# STATED EXERCISE
In the entries below, output everything from the line containing "Click the spear weapon icon at top" down to the line containing "Looking at the screenshot, I should click(x=50, y=21)." as a JSON list of strings, one string per line, leaving out blank lines.

# RECORDS SUPPLIED
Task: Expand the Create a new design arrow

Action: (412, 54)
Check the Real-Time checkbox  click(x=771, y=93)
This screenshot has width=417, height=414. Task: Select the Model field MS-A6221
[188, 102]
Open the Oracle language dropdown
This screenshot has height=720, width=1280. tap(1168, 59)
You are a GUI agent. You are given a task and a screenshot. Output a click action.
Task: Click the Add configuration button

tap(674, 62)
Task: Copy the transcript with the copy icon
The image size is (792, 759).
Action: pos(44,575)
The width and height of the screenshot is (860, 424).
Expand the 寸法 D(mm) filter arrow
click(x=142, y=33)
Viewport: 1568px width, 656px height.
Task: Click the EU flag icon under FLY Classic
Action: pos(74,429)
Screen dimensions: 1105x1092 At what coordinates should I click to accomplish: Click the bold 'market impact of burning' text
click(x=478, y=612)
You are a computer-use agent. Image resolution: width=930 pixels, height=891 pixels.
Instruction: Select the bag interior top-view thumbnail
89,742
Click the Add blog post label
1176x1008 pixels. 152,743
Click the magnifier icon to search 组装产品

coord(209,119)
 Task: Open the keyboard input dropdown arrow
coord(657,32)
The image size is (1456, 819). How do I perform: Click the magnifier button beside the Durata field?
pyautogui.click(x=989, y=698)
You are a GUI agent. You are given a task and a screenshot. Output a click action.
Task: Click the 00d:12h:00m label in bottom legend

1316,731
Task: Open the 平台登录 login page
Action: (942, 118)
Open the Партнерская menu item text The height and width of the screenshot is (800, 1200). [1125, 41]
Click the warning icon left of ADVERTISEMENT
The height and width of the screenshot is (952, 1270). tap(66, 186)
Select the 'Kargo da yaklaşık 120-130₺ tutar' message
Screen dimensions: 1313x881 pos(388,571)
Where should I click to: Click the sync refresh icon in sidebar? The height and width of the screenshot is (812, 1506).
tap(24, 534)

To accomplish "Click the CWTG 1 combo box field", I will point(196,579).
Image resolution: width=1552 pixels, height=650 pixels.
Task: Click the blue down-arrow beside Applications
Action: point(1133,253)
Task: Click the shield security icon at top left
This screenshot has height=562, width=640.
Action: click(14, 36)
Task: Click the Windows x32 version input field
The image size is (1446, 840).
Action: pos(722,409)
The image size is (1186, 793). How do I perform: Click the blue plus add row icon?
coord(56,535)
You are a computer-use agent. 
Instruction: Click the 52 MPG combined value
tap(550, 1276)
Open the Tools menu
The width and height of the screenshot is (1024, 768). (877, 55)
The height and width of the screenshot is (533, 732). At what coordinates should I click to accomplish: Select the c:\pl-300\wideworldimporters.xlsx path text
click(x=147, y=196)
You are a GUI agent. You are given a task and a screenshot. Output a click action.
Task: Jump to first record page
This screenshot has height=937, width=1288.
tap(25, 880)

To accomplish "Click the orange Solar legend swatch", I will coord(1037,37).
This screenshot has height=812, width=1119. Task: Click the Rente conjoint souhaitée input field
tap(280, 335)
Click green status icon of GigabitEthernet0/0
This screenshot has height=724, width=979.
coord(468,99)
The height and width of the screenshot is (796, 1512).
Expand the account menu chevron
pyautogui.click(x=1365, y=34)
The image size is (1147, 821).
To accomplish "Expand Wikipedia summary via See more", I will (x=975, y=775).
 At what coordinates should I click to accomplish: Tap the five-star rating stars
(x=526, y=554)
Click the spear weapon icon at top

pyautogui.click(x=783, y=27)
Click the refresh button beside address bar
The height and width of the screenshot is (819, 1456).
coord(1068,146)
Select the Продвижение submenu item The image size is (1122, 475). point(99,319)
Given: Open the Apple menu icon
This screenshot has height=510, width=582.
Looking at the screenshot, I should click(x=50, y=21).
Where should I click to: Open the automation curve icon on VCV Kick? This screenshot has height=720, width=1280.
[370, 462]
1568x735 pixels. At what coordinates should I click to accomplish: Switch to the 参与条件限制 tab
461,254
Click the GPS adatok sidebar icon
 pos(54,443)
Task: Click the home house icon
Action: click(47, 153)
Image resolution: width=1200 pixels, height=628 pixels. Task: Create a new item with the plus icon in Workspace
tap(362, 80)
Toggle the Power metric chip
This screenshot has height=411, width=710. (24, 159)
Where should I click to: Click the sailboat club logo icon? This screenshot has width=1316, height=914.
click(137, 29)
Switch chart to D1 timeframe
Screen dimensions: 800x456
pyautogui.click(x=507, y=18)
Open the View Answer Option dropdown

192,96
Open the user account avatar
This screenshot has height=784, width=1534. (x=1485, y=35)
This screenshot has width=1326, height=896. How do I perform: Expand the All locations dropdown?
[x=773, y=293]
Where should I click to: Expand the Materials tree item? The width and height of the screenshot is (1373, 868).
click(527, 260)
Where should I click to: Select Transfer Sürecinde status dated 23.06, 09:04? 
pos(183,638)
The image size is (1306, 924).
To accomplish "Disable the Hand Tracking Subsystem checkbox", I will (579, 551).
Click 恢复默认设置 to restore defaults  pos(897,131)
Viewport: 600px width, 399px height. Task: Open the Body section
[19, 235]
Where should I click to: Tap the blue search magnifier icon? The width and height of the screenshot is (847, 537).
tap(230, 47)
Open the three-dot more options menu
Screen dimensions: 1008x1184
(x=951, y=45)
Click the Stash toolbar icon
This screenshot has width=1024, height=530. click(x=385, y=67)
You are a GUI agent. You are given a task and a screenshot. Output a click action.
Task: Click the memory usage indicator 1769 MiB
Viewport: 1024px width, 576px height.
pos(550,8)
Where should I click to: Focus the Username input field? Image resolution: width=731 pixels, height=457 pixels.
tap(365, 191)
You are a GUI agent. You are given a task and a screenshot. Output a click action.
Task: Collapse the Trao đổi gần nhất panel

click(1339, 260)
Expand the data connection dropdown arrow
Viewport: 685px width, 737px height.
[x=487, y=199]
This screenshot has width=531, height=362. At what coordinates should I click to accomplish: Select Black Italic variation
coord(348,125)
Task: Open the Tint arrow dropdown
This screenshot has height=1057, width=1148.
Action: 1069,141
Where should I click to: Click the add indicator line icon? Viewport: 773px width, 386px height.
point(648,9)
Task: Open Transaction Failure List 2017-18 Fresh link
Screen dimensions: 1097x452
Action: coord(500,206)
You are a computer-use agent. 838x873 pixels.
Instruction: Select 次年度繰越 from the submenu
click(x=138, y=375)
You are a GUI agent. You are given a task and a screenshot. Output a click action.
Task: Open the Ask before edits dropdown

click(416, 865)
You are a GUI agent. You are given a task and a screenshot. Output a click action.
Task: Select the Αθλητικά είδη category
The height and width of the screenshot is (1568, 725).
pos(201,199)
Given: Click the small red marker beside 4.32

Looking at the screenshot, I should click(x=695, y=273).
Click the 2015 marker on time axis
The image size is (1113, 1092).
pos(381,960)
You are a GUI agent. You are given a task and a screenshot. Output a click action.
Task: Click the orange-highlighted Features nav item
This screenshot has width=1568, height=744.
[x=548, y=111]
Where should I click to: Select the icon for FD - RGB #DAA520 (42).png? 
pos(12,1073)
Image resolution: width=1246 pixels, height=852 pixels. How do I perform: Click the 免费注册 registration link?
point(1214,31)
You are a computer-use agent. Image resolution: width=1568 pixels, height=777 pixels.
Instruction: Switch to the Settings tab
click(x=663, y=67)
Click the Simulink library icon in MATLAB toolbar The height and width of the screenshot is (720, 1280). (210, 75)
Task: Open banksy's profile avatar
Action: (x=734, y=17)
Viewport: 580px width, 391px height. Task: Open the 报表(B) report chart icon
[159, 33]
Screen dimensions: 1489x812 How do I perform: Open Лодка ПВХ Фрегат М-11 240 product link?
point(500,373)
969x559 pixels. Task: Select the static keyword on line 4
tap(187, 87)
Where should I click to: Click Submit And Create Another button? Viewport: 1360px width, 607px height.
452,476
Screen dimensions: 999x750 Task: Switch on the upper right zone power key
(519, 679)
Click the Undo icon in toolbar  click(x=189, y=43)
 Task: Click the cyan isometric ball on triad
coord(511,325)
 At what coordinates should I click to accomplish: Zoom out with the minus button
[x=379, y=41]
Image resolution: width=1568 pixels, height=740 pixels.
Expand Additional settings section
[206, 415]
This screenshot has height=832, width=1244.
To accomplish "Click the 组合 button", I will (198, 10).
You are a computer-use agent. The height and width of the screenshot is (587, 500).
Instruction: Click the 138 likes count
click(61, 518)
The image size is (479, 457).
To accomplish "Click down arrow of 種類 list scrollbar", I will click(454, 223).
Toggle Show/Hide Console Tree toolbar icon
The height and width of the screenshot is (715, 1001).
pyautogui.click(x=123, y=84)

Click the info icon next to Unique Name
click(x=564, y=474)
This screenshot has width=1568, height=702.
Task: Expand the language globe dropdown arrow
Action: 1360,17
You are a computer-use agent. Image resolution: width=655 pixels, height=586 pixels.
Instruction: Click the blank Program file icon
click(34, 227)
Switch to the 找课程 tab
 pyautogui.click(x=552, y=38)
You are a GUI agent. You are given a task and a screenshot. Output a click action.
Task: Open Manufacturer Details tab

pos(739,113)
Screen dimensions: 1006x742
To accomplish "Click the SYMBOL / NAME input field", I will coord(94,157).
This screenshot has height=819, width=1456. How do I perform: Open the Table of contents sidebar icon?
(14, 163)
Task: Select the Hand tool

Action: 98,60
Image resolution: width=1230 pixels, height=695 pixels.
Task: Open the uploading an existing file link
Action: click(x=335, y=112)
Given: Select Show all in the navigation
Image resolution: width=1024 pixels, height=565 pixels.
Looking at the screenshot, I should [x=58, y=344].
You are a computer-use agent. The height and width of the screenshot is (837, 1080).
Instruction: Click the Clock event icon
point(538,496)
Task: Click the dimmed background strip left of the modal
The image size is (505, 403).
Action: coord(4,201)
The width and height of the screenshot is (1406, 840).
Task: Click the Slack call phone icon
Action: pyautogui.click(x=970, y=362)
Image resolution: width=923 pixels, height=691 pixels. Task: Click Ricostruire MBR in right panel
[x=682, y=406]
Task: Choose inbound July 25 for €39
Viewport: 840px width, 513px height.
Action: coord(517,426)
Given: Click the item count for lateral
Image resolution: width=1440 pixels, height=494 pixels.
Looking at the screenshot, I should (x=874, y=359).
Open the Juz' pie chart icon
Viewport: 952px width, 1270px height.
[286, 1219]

# SOLUTION BELOW
[
  "Click the spear weapon icon at top",
  "pyautogui.click(x=783, y=27)",
  "Click the refresh button beside address bar",
  "The height and width of the screenshot is (819, 1456).",
  "coord(1068,146)",
  "Select the Продвижение submenu item The image size is (1122, 475). point(99,319)",
  "Given: Open the Apple menu icon",
  "This screenshot has height=510, width=582.",
  "Looking at the screenshot, I should click(x=50, y=21)."
]